* [Work instruction]:
Everything from the line containing "Starševski večer: Zaslone" through the final line of the entries must be repeated exactly, and only that, without pictures.

* [Record excerpts]:
════════
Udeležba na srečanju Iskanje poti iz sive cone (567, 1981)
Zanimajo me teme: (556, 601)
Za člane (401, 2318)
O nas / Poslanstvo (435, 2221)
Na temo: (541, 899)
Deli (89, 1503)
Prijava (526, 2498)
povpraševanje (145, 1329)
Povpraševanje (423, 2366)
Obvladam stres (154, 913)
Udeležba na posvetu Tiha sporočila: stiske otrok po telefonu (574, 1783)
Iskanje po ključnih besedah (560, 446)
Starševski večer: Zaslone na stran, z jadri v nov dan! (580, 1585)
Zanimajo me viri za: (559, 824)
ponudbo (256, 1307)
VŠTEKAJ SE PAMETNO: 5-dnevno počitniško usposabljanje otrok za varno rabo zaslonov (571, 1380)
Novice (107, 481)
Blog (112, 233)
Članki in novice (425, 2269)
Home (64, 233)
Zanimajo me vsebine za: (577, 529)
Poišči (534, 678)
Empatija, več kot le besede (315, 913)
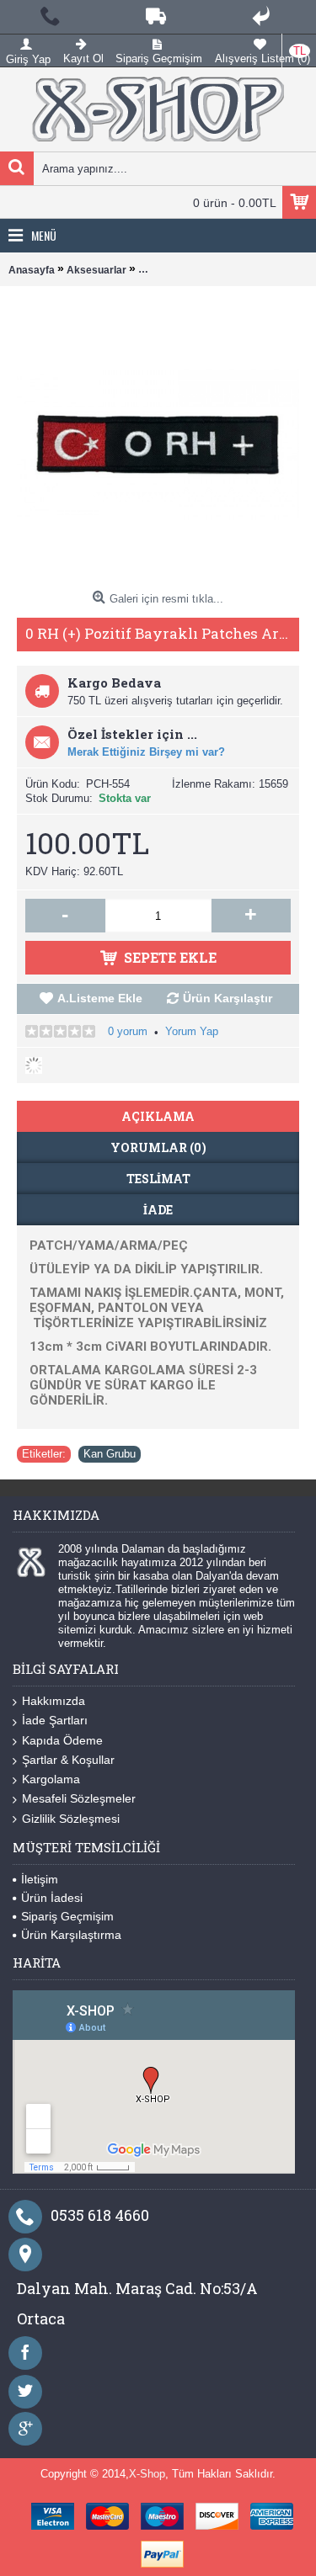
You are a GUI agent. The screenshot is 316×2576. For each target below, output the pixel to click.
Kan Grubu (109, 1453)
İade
════════
* [Solution]:
Starševski večer: Zaslone na stran, z jadri v nov dan! (580, 1585)
Zanimajo me viri za: (559, 824)
ponudbo (256, 1307)
VŠTEKAJ SE PAMETNO: 5-dnevno počitniško usposabljanje otrok za varno rabo zaslonov (571, 1380)
Novice (107, 481)
Blog (112, 233)
Članki in novice (425, 2269)
Home (64, 233)
Zanimajo me vsebine za: (577, 529)
Poišči (534, 678)
Empatija, več kot le besede (315, 913)
You are a GUI agent. The screenshot is 316×2576. For each target below, output the pixel to click.
Kan Grubu (109, 1453)
İade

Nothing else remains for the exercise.